YOUR INSTRUCTIONS :: Copy the part of the article on the Freedom Seder and human trafficking starting with "Unbelievable as it" and going on through "U.S. each year.", word for word.

SELECTED PASSAGE ::

_ _ _

| Jewish Community News
News: April 2008
Freedom Seder educates on human trafficking
By Diane Fisher
The Jewish Community Relations Council of the Silicon Valley joined with the Peninsula JCRC at the end of March to host a Passover Seder educating the community on the reality of human trafficking.
Unbelievable as it may sound, there are “human traffickers” who recruit and transport persons from foreign countries to the U.S., for the purpose of exploitation and forced labor. Impoverished women have disproportionately been victimized—making up about 80 percent of the victims. However men are also trafficked and exploited as day laborers, agricultural laborers, sweat shop workers, and restaurant workers. Entering this country with promises of jobs and opportunity, men and women instead find themselves in debt bondage, unable to pay off their traffickers. Fear keeps them from escaping. Their documents are taken and their families are threatened.
The Passover Seder hosted by the
JCRCs attempted to shed light on the 17,000 people who are trafficked into the U.S. each year.
The Passover Seder is rich in teaching opportunities about freedom. In addition to the Exodus story, the Hagaddah has been adapted to teach about the Holocaust, about African-American slavery, and about current immigrant justice issues.
Diverse groups in the community came together to co-sponsor the Freedom Seder. Along with a number of synagogues, the co-sponsors included the Catholic Diocese of San Jose, Northern California Coalition of Catholic Religious Sisters against Human Trafficking, and the San Jose Police Department. The San Jose Police Department has even placed ads on the outside of buses, hoping to make people stop and think about human trafficking.
Sgt. John Vanek of the San Jose Police Department has a special grant to help educate the community, and he organizes training sessions that inform medical workers, county social service providers and others who may encounter victims on how to be aware and what to look for. Women’s Philanthropy of the Jewish Federation has hosted a presentation on human trafficking. Anyone who notices that someone living in their neighborhood never seems to come and go unescorted should contact Sgt. Vanek at the San Jose Police Department.

_ _ _

SOURCE INFORMATION ::
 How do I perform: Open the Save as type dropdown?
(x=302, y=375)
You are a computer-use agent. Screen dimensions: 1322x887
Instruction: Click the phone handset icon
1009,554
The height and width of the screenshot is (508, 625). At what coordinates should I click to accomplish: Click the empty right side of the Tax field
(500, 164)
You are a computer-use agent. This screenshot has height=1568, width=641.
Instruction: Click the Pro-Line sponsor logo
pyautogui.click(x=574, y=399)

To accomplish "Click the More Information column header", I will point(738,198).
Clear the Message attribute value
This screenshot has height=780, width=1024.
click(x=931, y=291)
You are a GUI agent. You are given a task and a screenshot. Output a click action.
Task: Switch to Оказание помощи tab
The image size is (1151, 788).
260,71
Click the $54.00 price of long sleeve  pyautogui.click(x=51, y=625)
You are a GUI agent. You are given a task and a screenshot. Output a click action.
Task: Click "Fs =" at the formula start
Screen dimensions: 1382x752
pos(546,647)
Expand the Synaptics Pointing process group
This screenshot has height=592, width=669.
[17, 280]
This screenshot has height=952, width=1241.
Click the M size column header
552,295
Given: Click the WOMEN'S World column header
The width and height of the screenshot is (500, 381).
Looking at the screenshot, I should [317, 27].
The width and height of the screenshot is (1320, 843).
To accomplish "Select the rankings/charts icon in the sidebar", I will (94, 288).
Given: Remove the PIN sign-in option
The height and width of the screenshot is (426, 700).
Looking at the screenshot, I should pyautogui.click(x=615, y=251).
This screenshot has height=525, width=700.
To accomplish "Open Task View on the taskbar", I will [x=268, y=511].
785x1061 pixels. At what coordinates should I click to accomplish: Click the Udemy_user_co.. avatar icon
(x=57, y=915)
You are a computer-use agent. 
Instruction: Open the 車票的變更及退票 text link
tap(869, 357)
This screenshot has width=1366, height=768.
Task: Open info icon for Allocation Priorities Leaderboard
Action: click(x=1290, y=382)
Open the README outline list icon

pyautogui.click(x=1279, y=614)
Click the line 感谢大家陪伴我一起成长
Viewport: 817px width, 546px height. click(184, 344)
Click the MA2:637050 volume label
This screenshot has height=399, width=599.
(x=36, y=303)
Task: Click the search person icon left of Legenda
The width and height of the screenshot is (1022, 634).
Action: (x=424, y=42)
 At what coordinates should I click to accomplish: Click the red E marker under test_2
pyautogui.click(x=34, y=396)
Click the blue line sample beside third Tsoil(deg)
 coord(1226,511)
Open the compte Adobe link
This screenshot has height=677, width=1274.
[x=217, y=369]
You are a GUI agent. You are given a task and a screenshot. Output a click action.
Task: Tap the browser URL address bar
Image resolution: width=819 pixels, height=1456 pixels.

_ _ _

FINISHED EXERCISE ::
Unbelievable as it may sound, there are “human traffickers” who recruit and transport persons from foreign countries to the U.S., for the purpose of exploitation and forced labor. Impoverished women have disproportionately been victimized—making up about 80 percent of the victims. However men are also trafficked and exploited as day laborers, agricultural laborers, sweat shop workers, and restaurant workers. Entering this country with promises of jobs and opportunity, men and women instead find themselves in debt bondage, unable to pay off their traffickers. Fear keeps them from escaping. Their documents are taken and their families are threatened.
The Passover Seder hosted by the
JCRCs attempted to shed light on the 17,000 people who are trafficked into the U.S. each year.